===== TASK DATA =====

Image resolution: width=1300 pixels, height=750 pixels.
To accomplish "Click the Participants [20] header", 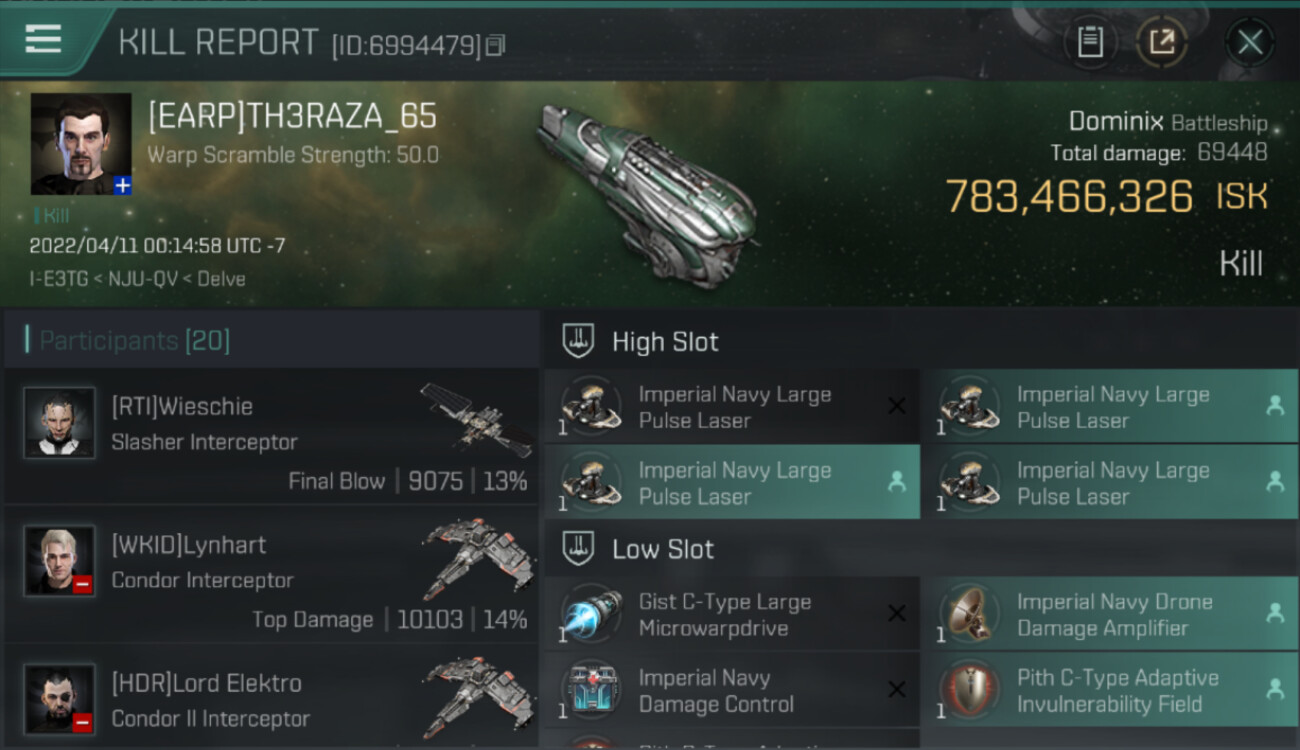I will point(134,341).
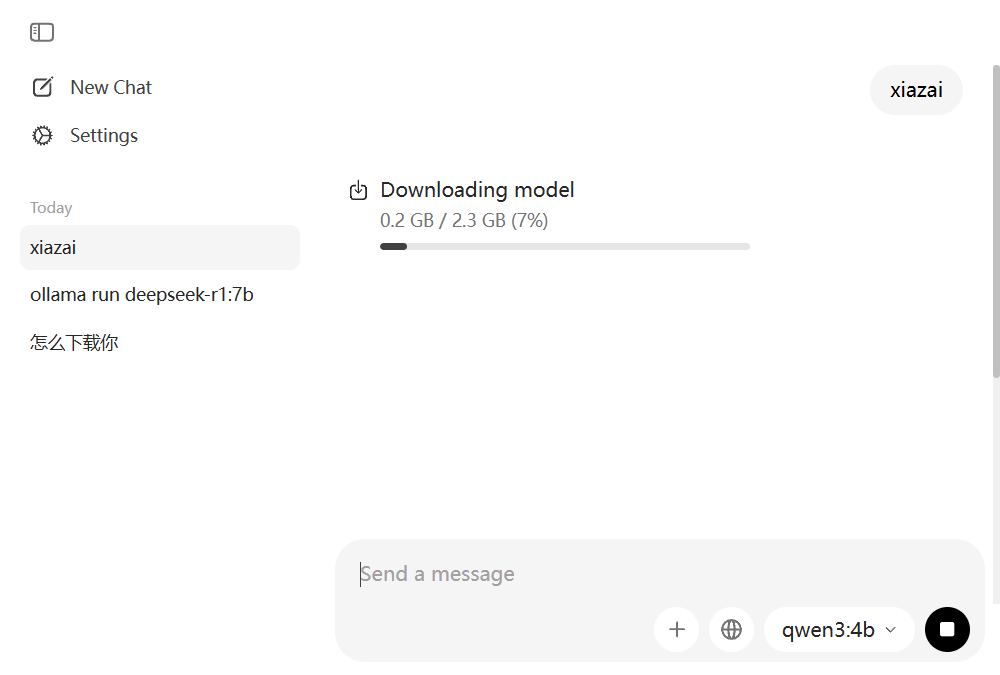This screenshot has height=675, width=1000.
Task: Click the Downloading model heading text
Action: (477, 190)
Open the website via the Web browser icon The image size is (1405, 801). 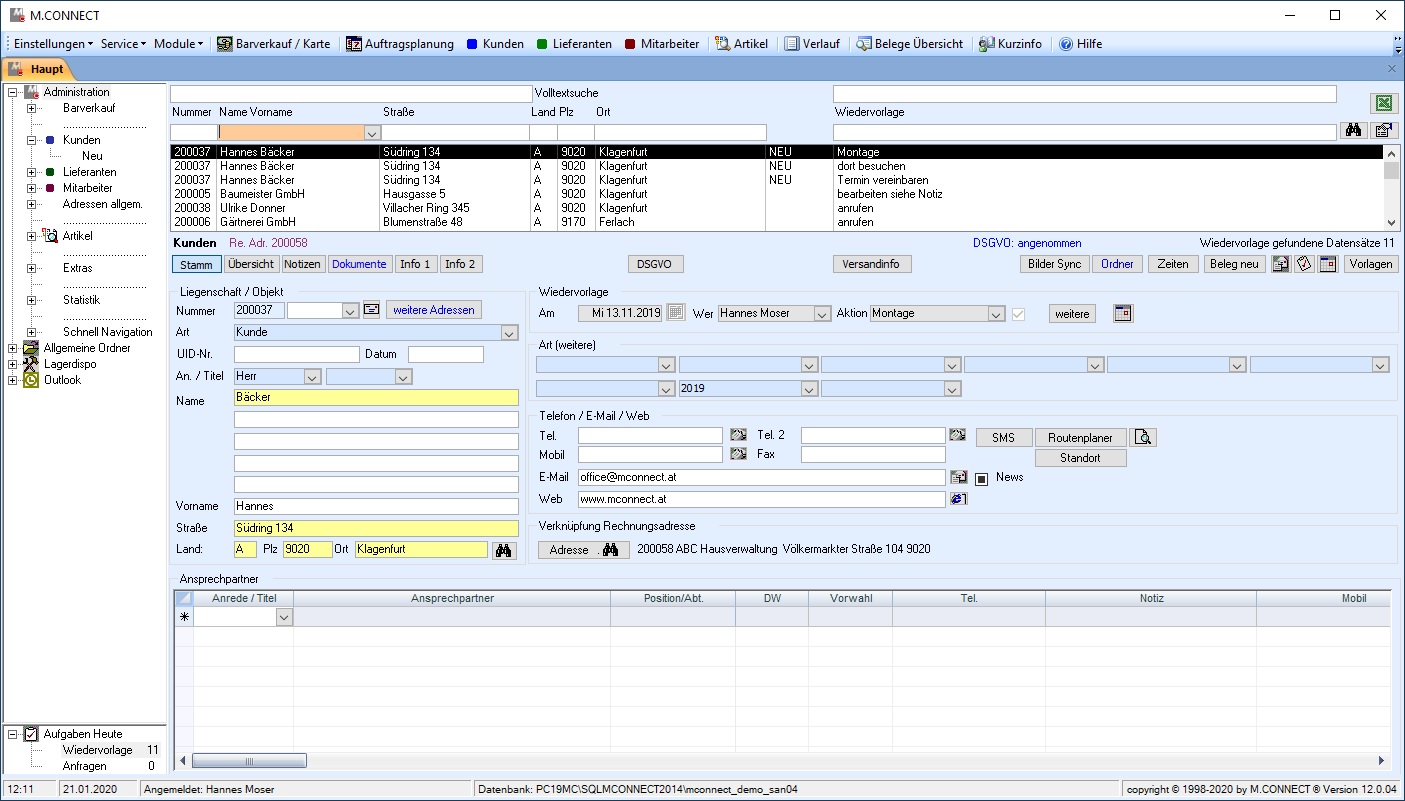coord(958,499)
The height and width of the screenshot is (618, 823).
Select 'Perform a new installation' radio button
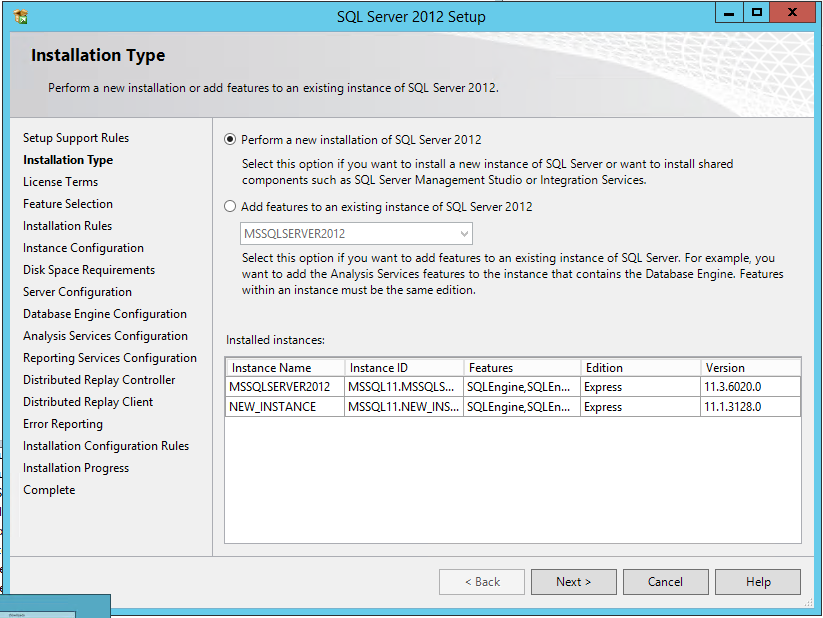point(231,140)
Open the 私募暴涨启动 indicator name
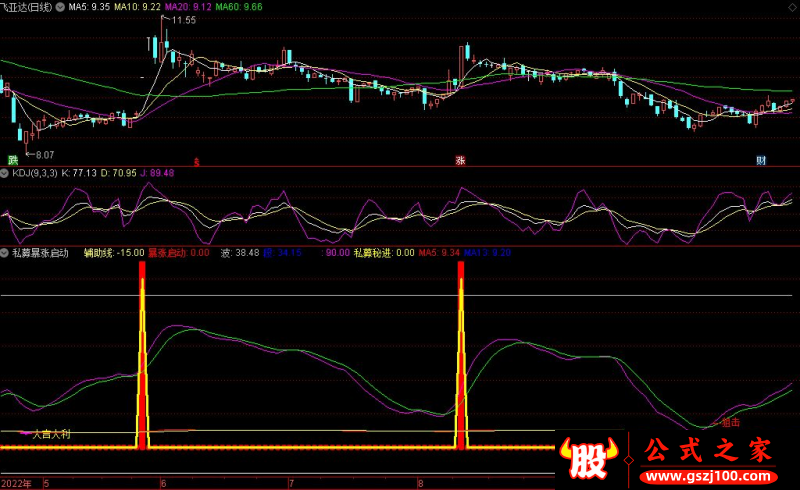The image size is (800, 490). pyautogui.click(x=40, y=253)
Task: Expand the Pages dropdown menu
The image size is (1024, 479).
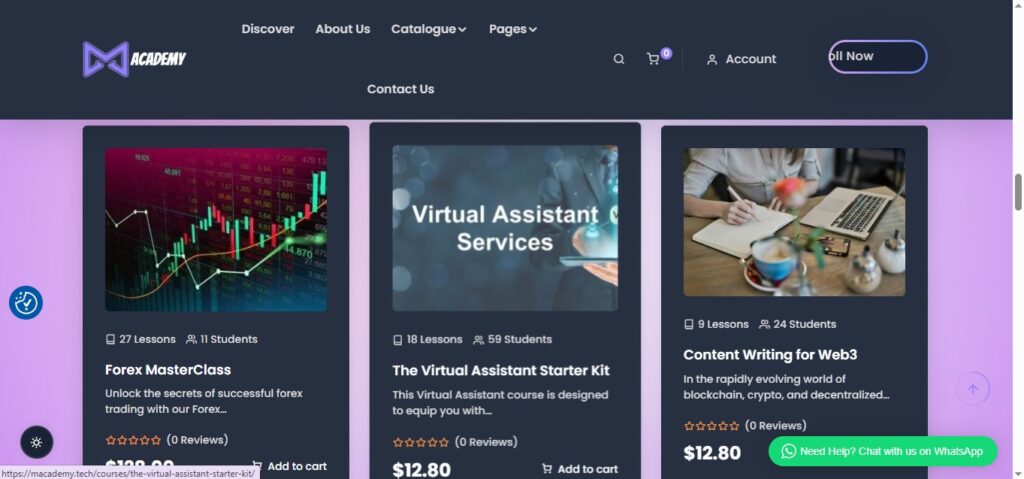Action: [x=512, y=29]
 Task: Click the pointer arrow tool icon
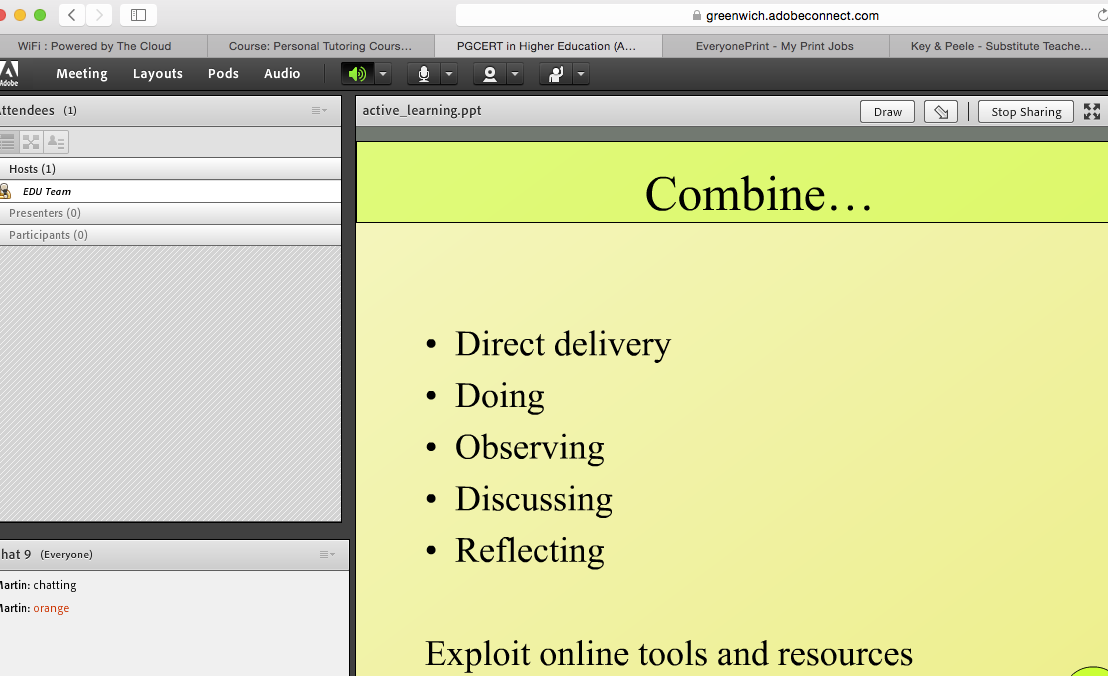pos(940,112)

=====

■ DIRECTIONS FOR THIS TASK ■
Reproduce exactly and only the lines from the "Select 'Perform a" line to the last line of the records above. Do not carry over any pictures.

■ SOLUTION TO THE EXERCISE ■
Select 'Perform a new installation' radio button
point(231,140)
Open the 私募暴涨启动 indicator name
The image size is (800, 490). pyautogui.click(x=40, y=253)
Task: Expand the Pages dropdown menu
The image size is (1024, 479).
Action: [x=512, y=29]
 Task: Click the pointer arrow tool icon
pos(940,112)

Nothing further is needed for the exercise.